Notwithstanding, the fact that protection of homebuyers is one of imperative objectives of RERA, the legislation is not a beneficial and benevolent legislation; it is inherently in the nature of a balancing legislation and the legislative intention is to create a balance between the various stakeholders in the real estate sector. This apparent object has been manifest and bolstered by a plethora of judgements of the Hon'ble Supreme Court of India and has recently been reiterated in an Order in the case of Bikram Chatterjee v. Union of India WP(C) No 940 2017. Succinctly stated, the Hon'ble Court had issued directions and guidelines to be adhered to by the homebuyers, home development authorities, creditors, and the lenders for the execution and completion of the Amrapali home development project and had appointed a Court Receiver to manage the allotment of flats to the home buyers in a time-bound manner and has issued several directions towards ensuring steps and measures for execution and completion of all pending projects of Amrapali.

The homebuyers were directed to register themselves with the customer portal of the Court Receiver to make their outstanding dues clear against their units. In the subsequent order dated August 2021, the Court Receiver had approached the Hon'ble Court with a plea for amendment of the judgement to ensure better execution and management of the Amrapali home development projects. The Hon'ble Court directed to amend the original judgement and the court gave the Court Receiver the authority to cancel the allotments if homebuyers fail to make the payments in the stipulated time with due information for non-payment. In this regard, the Court has specified in the order that the 'Court Receiver shall have the authority to cancel the allotment of such units, where the homebuyers fail to honor payments, as per the Collection Milestones (stipulated and posted on the website of the Court Receiver), within three months or any such grace period as decided by the Committee from the day such payment became due.'

Following the directions, the Court Receiver posted a long list of Home Buyers who had defaulted in payments on the website along with the newspaper publication with an intention of affording them a last opportunity to get registered in the customer portal and to clear the outstanding dues before July 04, 2022. In the event the home buyers fail to comply with the aforesaid timelines, the Court Receiver has been granted the power to cancel the allotment of the units and the same will be treated as unsold inventory eligible to be sold to the interested buyers.

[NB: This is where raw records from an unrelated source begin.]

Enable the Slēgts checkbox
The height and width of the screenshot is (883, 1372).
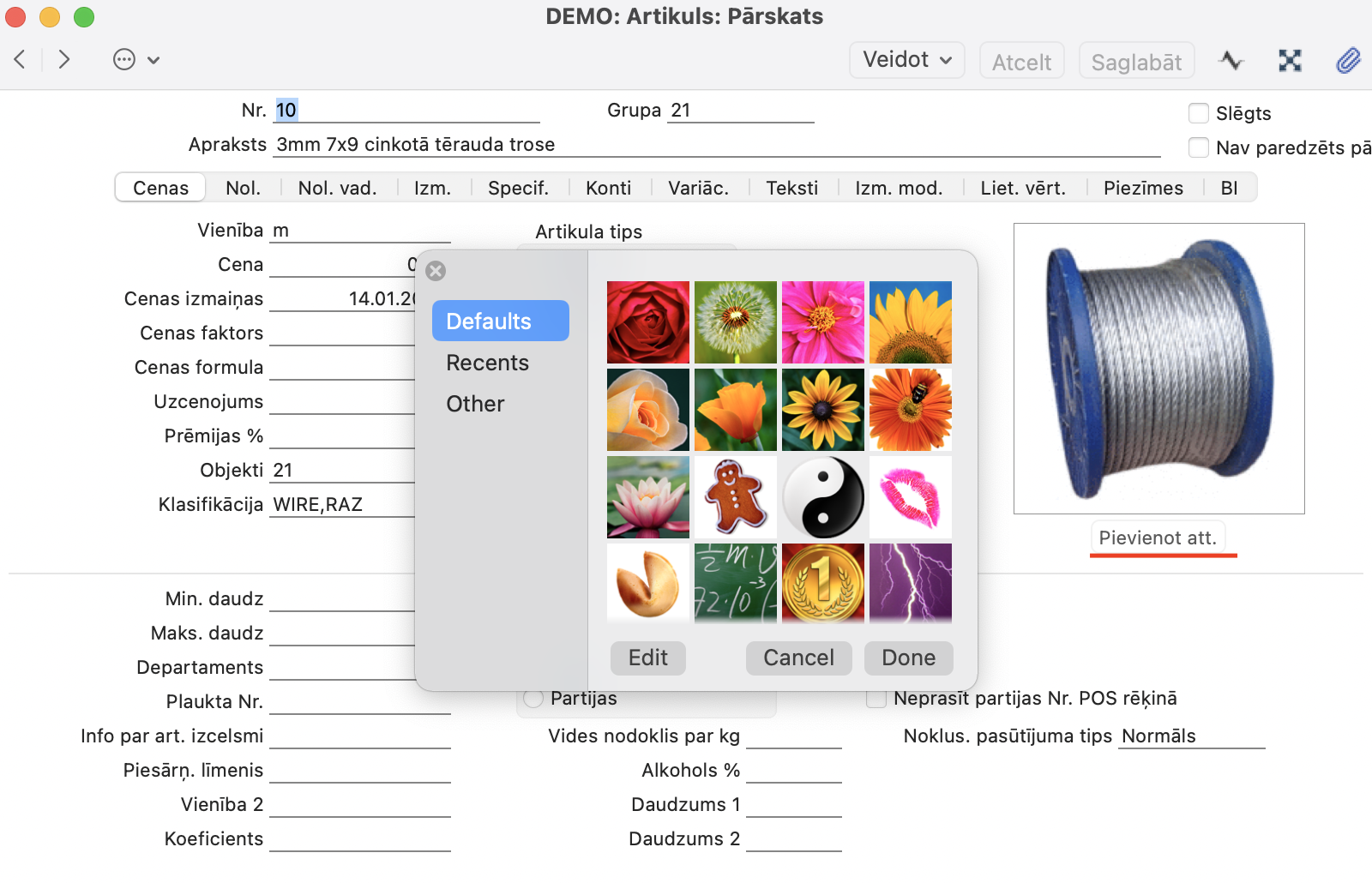click(1199, 113)
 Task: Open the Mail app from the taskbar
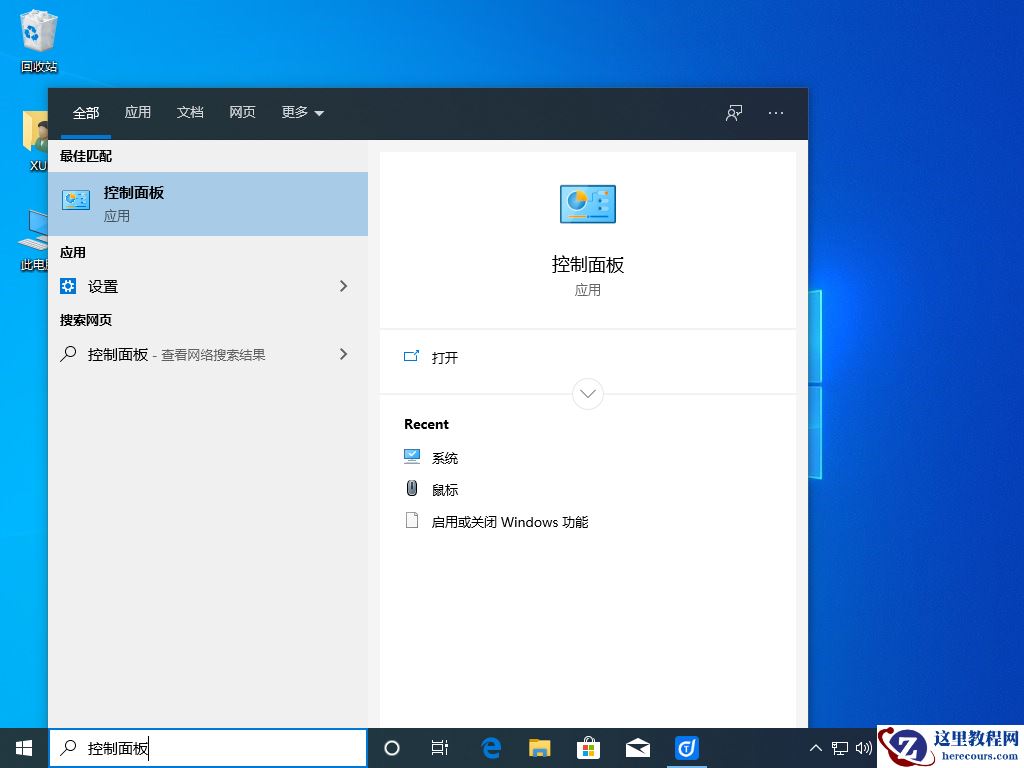[x=637, y=747]
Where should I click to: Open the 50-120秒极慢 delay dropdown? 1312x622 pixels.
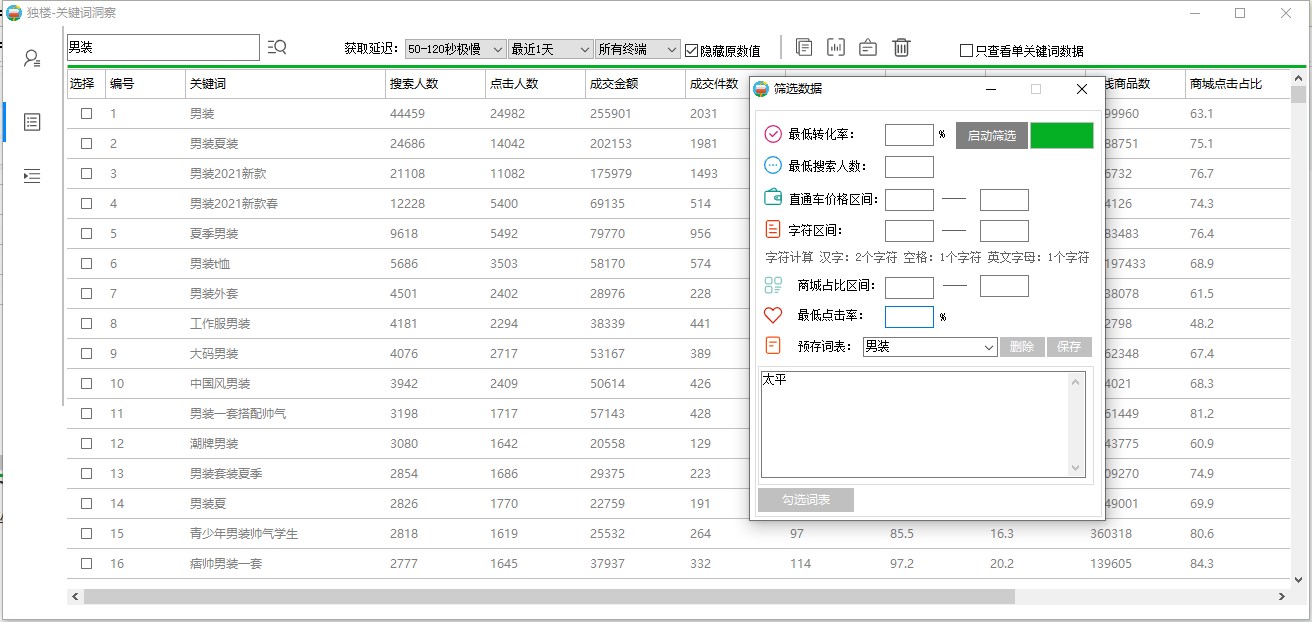(456, 49)
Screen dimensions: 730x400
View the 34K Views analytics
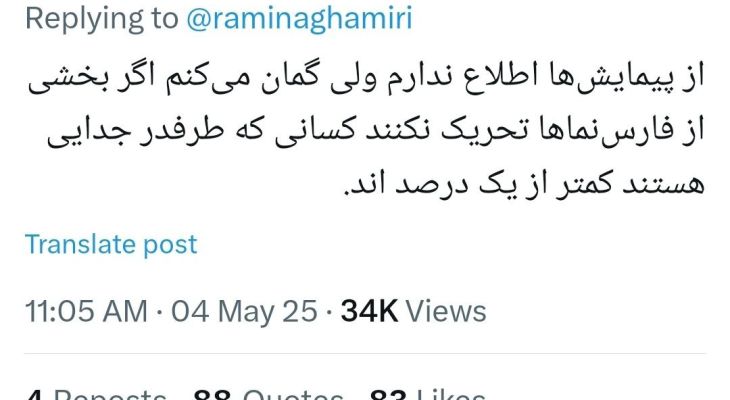coord(413,311)
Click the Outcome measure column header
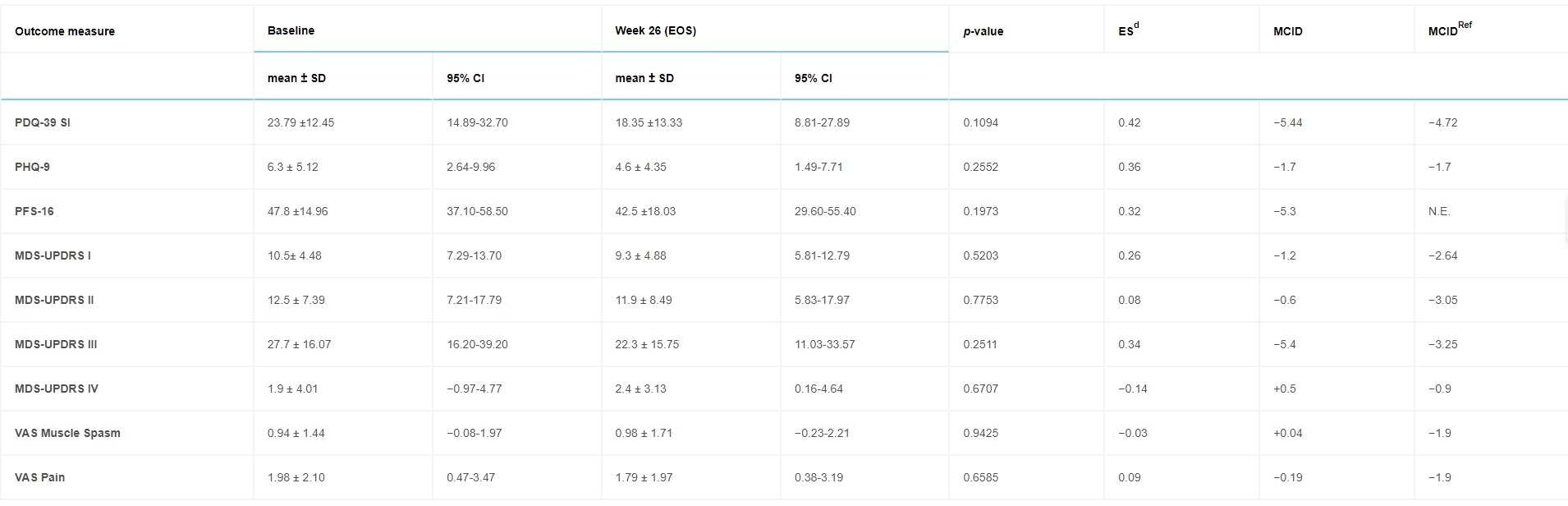The height and width of the screenshot is (506, 1568). [x=65, y=31]
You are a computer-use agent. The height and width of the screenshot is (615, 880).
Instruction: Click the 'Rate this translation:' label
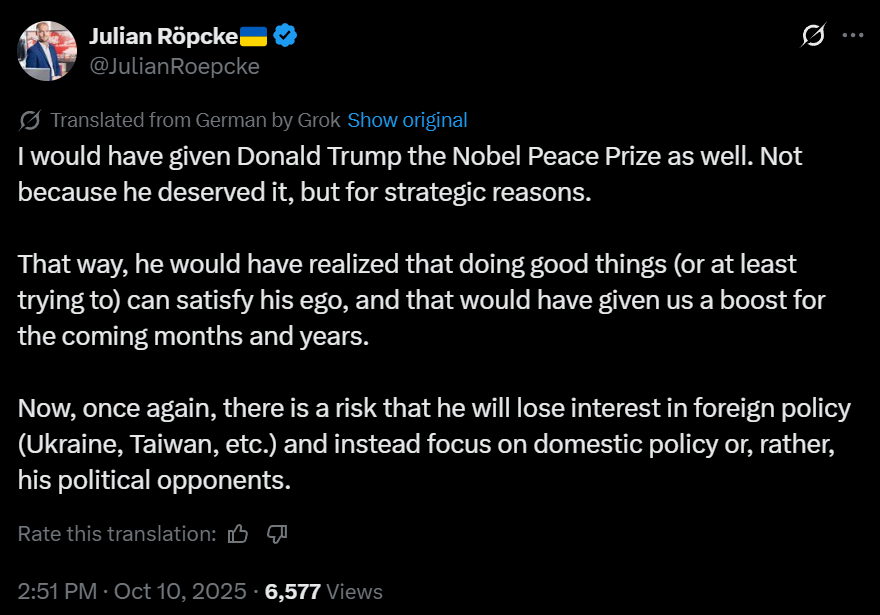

Recently, in July, 2022, the Court Receiver posted a notice on the website stipulating that owing to increase in construction costs, the homebuyers would be asked to deposit an additional, but refundable, sum of INR 200 per square feet for effective and timely completion of the project. Homebuyers have agitated against the same before the Supreme Court, but the matter is yet to reach finality.

It is our view that while the advent of RERA has ushered a new protective regime for the home buyers in the real estate sector by granting them rights and avenues to enforce their rights against the developers, however, the rights and obligations are two faces of the same coin. The order of the Supreme Court has reinforced this notion by reminding the homebuyers of their own obligations. The Hon'ble Court has also impressed upon the fact that failure to comply with their obligations, would attract grave consequences against the home buyers. By doing so, the Hon'ble Court has also drawn inspiration of the principle of equity that one who approaches the court, must do so with clean hands.

It would be pertinent to note that RERA imposes obligations on the home buyers with commensurate penalties, in addition to the contractual obligations emanating from the Agreement. There is a tendency of loss of sight of such obligations in the face of the euphoria surrounding the sword of Damocles that hangs upon the developers/promoters.

The content of this article is intended to provide a general guide to the subject matter. Specialist advice should be sought about your specific circumstances.